A civil society coalition advocates for a food-secure Zambia

Among other policies, ZAAHM advocates for investment in conservation agriculture. Nathan Magrath/Alliance to End Hunger.

Editor’s note: This story originally appeared in the Feed the Future newsletter. It highlights a partnership between the Zambia Alliance Against Hunger and Malnutrition and the Alliance to End Hunger, a sister organization of Bread for the World. The country of Zambia was featured in Bread’s 2016 Offering of Letters

Muketoi Wamunyima has an agricultural development career in Zambia that stretches from government through the ranks of the nongovernmental organization Participatory Ecological Land Use Management (PELUM Zambia). This professional experience, combined with his own insights and determination, led Wamunyima to start a coalition to improve food security and nutrition in Zambia. 

Historically, Zambia has been heavily focused on and invested in the copper industry. However, agriculture is another key economic driver—one that is fueled largely by smallholder farmers. Over 80 percent of agricultural activity in Zambia occurs on smallholder farms. And agriculture is important not only for economic reasons but also because Zambia struggles with high malnutrition rates, especially in rural areas.

In 2013, Wamunyima and PELUM Zambia formed the Zambia Alliance Against Hunger and Malnutrition (ZAAHM), a coalition of civil society organizations that works to promote, advocate and strengthen good practices and policies for the prevention and eradication of hunger and malnutrition. 

In its first 2 years, ZAAHM brought together a coalition of 18 member organizations, but it had limited resources and capacity to advance its objectives. Despite these limitations, Feed the Future saw ZAAHM’s potential. 

With connections facilitated through Feed the Future, ZAAHM was linked with the Alliance to End Hunger. Soon afterward, the two teamed up to increase ZAAHM’s membership and improve its capacity to influence policy. Wamunyima and the ZAAHM team achieved this goal by developing key organizational building blocks such as effective systems of governance; finance and human resource management; efficient program management; and enhanced skills and technologies for advocacy, policy analysis and communication.

Since partnering with Feed the Future, ZAAHM has increased its membership from 18 to 50 organizations. The coalition has also extended outreach to potential members in an increasing number of districts and has developed partnerships with other organizations and coalitions.
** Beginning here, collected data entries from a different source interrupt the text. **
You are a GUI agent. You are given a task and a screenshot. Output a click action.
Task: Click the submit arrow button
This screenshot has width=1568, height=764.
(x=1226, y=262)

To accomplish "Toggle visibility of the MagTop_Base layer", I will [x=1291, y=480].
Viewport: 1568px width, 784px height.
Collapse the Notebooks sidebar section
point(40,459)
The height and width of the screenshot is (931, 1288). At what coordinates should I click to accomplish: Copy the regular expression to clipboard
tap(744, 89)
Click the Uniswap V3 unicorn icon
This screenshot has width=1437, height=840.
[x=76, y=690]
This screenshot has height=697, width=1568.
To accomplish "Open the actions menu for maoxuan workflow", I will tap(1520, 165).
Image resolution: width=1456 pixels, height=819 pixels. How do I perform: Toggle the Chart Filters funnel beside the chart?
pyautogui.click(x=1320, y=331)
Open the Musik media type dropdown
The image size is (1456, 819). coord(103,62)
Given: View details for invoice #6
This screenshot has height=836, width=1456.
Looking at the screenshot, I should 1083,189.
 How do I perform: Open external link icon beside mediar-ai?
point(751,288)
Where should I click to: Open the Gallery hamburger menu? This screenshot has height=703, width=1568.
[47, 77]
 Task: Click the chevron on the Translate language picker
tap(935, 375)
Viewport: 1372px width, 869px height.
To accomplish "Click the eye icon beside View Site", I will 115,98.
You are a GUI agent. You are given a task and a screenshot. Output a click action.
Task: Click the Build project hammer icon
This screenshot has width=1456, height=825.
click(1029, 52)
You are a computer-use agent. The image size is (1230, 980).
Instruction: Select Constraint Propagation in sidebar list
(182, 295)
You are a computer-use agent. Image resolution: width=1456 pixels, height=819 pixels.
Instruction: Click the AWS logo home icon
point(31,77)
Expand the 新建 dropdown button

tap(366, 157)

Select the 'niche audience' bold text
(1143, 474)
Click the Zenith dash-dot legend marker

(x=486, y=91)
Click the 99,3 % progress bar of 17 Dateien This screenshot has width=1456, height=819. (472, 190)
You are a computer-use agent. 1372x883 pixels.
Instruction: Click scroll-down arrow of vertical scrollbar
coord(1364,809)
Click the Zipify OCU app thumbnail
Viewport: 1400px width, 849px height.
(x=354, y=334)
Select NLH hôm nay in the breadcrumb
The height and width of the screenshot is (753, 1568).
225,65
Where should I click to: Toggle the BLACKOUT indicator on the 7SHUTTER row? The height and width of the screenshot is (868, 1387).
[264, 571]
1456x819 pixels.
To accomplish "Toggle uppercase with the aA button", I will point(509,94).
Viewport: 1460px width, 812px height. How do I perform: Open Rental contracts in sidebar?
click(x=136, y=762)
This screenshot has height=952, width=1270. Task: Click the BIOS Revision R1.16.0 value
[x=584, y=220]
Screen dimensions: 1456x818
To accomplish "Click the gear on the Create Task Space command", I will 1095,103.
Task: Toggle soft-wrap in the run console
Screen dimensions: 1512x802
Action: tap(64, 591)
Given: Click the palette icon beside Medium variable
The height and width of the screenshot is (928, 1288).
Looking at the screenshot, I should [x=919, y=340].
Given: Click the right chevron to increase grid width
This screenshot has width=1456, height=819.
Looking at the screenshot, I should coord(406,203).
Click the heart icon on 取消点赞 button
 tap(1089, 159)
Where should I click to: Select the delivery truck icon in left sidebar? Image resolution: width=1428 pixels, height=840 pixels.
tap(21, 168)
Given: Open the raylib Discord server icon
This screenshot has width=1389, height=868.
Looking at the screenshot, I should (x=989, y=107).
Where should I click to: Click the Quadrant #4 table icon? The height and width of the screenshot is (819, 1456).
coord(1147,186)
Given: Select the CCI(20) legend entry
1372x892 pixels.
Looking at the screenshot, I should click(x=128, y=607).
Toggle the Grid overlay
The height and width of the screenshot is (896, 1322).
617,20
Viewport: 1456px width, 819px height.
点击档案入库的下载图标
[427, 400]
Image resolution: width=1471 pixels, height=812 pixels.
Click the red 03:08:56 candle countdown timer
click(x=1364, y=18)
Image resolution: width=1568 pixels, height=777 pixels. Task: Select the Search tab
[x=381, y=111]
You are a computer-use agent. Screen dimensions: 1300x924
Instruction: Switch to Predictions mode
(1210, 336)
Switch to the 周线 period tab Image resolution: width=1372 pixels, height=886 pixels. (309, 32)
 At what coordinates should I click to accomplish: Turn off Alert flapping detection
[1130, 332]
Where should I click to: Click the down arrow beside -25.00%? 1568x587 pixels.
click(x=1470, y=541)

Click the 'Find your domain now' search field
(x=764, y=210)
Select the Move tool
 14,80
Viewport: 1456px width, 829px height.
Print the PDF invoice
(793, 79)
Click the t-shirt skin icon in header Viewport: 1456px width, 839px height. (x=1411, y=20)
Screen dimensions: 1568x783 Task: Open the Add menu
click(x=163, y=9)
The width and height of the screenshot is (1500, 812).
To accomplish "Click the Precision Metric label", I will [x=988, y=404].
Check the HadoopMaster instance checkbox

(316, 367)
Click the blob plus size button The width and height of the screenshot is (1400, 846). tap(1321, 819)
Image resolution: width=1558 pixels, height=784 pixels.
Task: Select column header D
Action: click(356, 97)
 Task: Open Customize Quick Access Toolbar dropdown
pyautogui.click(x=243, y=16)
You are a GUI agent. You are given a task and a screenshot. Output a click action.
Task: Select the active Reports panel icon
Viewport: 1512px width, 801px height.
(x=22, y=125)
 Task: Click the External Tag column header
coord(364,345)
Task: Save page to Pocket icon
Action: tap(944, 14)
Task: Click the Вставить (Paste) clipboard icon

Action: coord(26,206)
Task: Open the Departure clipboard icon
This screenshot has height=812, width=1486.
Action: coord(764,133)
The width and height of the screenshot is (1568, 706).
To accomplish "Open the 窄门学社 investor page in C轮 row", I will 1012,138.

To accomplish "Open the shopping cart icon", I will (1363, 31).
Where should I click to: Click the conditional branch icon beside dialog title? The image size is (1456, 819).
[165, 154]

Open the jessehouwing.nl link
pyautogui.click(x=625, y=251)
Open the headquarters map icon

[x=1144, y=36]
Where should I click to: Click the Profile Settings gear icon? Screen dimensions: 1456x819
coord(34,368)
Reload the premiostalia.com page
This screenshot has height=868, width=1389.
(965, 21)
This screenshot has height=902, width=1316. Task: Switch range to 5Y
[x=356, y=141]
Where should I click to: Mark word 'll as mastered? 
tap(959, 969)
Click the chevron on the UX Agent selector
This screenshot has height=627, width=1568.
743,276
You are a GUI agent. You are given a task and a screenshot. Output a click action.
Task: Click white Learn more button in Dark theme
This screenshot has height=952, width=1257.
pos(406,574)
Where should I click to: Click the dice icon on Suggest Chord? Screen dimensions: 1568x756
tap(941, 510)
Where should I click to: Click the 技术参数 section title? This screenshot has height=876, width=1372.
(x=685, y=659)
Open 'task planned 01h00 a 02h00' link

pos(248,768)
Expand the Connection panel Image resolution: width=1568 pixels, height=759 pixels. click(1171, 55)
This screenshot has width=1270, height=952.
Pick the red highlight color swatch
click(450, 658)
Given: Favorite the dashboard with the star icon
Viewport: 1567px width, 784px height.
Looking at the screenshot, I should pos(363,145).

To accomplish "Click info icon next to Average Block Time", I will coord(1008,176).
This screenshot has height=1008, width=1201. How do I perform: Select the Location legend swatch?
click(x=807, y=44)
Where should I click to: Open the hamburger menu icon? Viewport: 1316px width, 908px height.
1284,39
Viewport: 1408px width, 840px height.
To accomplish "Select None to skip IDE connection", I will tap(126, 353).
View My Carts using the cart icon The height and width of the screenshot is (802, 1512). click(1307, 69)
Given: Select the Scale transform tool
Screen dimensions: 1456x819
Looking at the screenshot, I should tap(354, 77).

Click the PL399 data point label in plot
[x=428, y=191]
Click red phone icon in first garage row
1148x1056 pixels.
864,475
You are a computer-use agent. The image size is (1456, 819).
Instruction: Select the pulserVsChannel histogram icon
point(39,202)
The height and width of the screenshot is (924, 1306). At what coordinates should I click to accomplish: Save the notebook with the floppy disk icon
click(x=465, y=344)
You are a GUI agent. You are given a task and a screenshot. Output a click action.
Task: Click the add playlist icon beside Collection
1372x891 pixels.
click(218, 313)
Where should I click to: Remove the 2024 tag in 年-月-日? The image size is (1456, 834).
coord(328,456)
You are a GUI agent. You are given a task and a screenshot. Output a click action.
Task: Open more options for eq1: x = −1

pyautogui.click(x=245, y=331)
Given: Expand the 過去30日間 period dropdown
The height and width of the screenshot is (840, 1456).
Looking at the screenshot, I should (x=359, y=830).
Its engagement strategy now includes media outreach as well. These efforts are helping it to become more demographically and geographically diverse. 

ZAAHM currently represents civil society in national policy processes. It actively participates in reviews of the National Agriculture Policy and the Zambia Land Policy, and proposes ways to enhance smallholder-farmer participation in development of the agriculture sector. It has increased its advocacy to help the coalition make unified proposals to the Farmer Input Support Program and budget processes—urging investment in agricultural diversification, varied diets and nutrition-sensitive development programs. What’s more, ZAAHM media outreach campaigns are getting information to the public on food production, input supply and prices, and climate news.

The Feed the Future Civil Society Action Plan reflects the need to strengthen existing platforms and alliances in order to harmonize and amplify the voice of local civil society, including rural populations, for food security and nutrition. Though still a fairly new coalition, ZAAHM has already made significant strides in becoming such a unified and influential voice, as well as an active and persuasive advocate for rural people.